=== Istruzioni ===
[A] Secondo l'intervista a Giuseppe Marotta, a quanto ammonta il canone annuale che lo stato argentino ha conferito alla società congiunta?
[B] Riproduci esattamente il passo dell'intervista a Giuseppe Marotta da "La legge Melandri ha" fino a "argentina e italiana." compreso.

=== Testo del documento ===
▶

La legge Melandri ha cambiato le regole marotta_giuseppe_296

Giuseppe Marotta, amministratore delegato della Sampdoria nonché membro della commissione studi diritti tv della Lega Calcio, è sicuramente uno dei dirigenti più apprezzati del panorama calcistico internazionale. A lui ci siamo rivolti per conoscere un parere,ma soprattutto per un confronto tra la realtà argentina e italiana.

“La prima differenza che mi viene in mente è data dalle differenti ragioni sociali-spiega Marotta-.Se in Italia le società di calcio sono spa ed hanno obblighi contabili ben precisi, in Argentina sono semplici società sportive. Personalmente ho potuto riscontrare questa importante diversità in alcune operazioni di calciomercato,dove i dirigenti dei club argentini sono spesso proprietari del cartellino dei calciatori, che costituiscono per loro (o per le agenzie-multinazionali che ne possiedono i diritti sportivi e d’immagine) degli autentici investimenti. Un’altra rilevante differenza è sicuramente di carattere socio-istituzionale, dal momento che lo stato argentino,come molti stati sudamericani, può permettersi di interferire su questioni che in Europa difficilmente sono sindacabili. In questo caso,ad esempio, l’Afa (la Federazione Argentina-ndr) si è mossa dopo il voto unanime del suo esecutivo (organo che comprende tutti i 20 club della massima divisione ed alcune società delle categorie minori) e si è permessa di annullare un contratto in essere fino al 2014 con Tsc, la quale ha presentato ricorso. In questo frangente lo stato argentino,che avrebbe dovuto tutelare i diritti di Tsc, ha appoggiato l’Afa, creando una società congiunta, cui ha conferito una sorta di canone annuale di 110 milioni di euro,ovvero più del doppio dei circa 50 milioni di euro garantiti dal contratto con Tsc. Riguardo alla Fifa, di cui il presidente federale argentino Grondona e vicepresidente, ritengo che dovesse prendere una posizione a tutela della Tsc e non dell’Afa.

Ritornando in Italia e, riprendendo il discorso delle differenze socio-istituzionali, ritengo opportuno sottolineare come l’ingresso della legge Melandri, ampiamente dibattuto in Federcalcio e Lega prima ed in Parlamento e Senato poi, abbia introdotto delle modifiche senza interferire sui contratti in essere stipulati dai club con le rispettive emittenti tv. Sulla bontà della legge credo di essere stato molto esplicito, tanto che la battaglia per il ritorno a modalità collettive di vendita e ripartizione dei diritti media è stata combattuta in prima linea dall’Uc Sampdoria con lo speciale coinvolgimento del presidente Garrone”.

◀

=== Dati ===

▶

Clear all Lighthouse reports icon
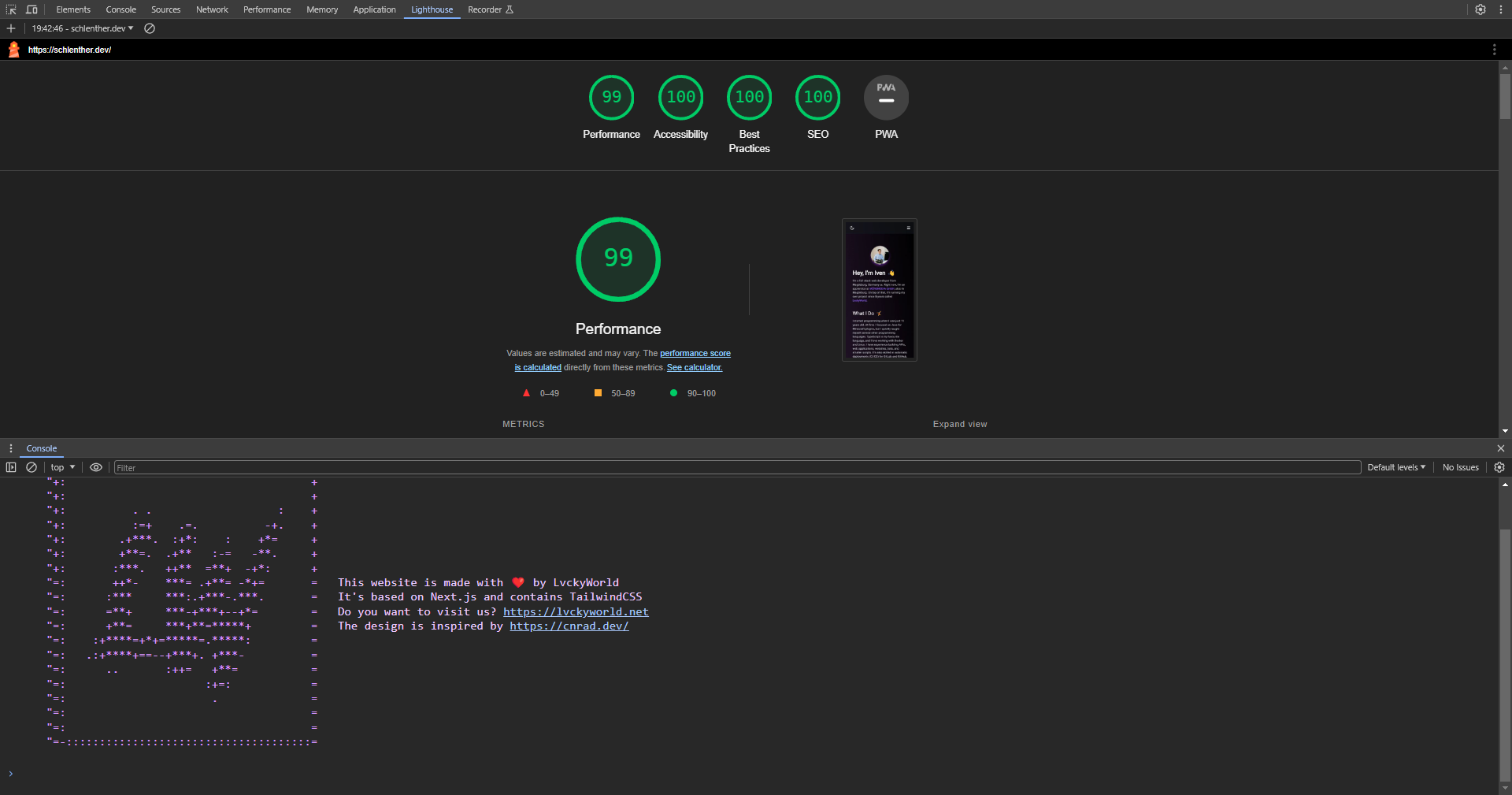 pos(150,28)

◀

=== Soluzioni ===
[A] 110 milioni di euro.

[B]
La legge Melandri ha cambiato le regole marotta_giuseppe_296

Giuseppe Marotta, amministratore delegato della Sampdoria nonché membro della commissione studi diritti tv della Lega Calcio, è sicuramente uno dei dirigenti più apprezzati del panorama calcistico internazionale. A lui ci siamo rivolti per conoscere un parere,ma soprattutto per un confronto tra la realtà argentina e italiana.